L'homme qui est sûr de pouvoir facilement se faire aimer possède un incontestable avantage ; mais celui-là n'est pas doué d'un moindre privilège qui a la con science de pouvoir se faire craindre. Dans quatre-vingt-dix -neuf cas sur cent, la crainte exerce sur nos semblables plus d'influence que l'amour.
L'instinct du peuple est comparable à celui du cheval qui rue contre la cravache quand il ne peut atteindre celui qui la tient.
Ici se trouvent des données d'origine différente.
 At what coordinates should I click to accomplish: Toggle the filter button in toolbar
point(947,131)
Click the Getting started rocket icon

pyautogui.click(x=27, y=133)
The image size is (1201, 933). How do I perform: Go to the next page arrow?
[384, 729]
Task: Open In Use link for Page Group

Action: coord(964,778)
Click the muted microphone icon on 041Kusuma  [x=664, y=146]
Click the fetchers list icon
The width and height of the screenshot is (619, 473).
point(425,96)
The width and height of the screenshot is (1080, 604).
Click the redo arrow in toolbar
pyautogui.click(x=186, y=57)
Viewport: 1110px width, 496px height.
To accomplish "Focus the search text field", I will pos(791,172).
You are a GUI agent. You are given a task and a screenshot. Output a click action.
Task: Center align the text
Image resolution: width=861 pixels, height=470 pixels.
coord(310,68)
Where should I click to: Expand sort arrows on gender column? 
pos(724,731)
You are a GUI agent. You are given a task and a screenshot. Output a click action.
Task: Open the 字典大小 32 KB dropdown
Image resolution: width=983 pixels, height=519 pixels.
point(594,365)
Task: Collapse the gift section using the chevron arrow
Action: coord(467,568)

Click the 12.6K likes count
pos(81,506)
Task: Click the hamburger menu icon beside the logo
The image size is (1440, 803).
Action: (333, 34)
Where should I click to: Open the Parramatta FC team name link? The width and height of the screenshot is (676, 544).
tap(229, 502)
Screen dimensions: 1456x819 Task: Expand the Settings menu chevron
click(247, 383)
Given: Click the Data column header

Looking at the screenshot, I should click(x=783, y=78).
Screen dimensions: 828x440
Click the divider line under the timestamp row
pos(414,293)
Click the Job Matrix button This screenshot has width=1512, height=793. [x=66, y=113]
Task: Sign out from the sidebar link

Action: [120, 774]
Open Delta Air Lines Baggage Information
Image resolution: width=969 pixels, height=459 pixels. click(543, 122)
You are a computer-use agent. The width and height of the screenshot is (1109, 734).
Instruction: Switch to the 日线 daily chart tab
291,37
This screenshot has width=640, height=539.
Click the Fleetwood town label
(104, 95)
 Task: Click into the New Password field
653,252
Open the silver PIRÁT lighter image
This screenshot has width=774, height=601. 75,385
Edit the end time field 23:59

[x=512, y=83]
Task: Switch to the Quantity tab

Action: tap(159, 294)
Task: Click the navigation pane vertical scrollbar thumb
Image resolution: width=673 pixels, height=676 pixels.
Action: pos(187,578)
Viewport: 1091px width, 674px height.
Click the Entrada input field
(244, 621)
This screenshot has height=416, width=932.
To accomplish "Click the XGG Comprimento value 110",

Les exécuteurs des lois portent toujours la peine de l'exécration due à celui qui les impose ; et le degré de civilisation et d'autonomie, auquel est parvenue une nation, peut toujours être apprécié d'après le respect et la sympathie qui entourent les agents de la force publique.
L'appel fait à notre amour-propre est toujours entendu, lors même qu'il émane de la personne qui nous inspire le moins d'estime.
À tout homme du tempérament fougueux d'Oreste, il faut un ami doué de la patience obséquieuse de Pylade, ayant quelque chose du naturel du chien, prêt à subir les rebuffades, heureux d'avoir un maitre et de lui lécher la main, soit qu'il en reçoive des coups ou des caresses.
Si tous les fous portaient le bonnet blanc, nous ressemblerions à un troupeau d'oies.
L'ambition est une arme à deux tranchants, mais elle offre un manche à quiconque a l'adresse de la saisir. La gloire n'est qu'une ombre, une fumée ; mais cette ombre atteste l'existence du corps qui la produit : la fumée est l'indice infaillible du foyer d'où elle émane.
J'abhorre toute espèce de simulation ! Plutôt le diable avec ses cornes, mais à visage découvert, qu'un saint qui cache sa tête dans un capuchon.
Une seule goutte de sang gratuitement répandu est plus qu'un crime ; ce qui ne pèse guère sur les consciences politiques de notre âge d'or, c'est une lourde bévue.
Pauvres mortels, nous avons tous nos travers et nos folies ; mais celui- là doit être considéré comme moins aveugle et moins méchant, qui, tôt ou tard, a le mérite de découvrir ses faiblesses et la franchise de les confesser.
Le patriotisme est comme la poésie, c'est un métier qui ne donne pas de pain.
L'homme est l'artisan de sa destinée ; il ne fait qu'obéir à ses propres passions, quand il se croit victime d'une irrésistible fatalité.
On devrait toujours parier contre ce que l'on désire, car de deux choses l'une : ou l'on perd son pari et l'on a la satisfaction de voir se réaliser ses vœux ; ou bien notre désir est déçu, mais on a pour se consoler le gain du pari.
Un cœur possédé d'une grande haine montre par là qu'il est capable d'un grand amour.
On a comparé le mariage à l'action de jeter l'ancre dans le port après avoir navigué au milieu des tempêtes de la vie ; mais il arrive quelquefois qu'on se jette à la mer avec l'ancre au cou.
Un premier amour, tranché par la faux impitoyable de la mort, fait au cœur une blessure dont la cicatrice est ineffaçable.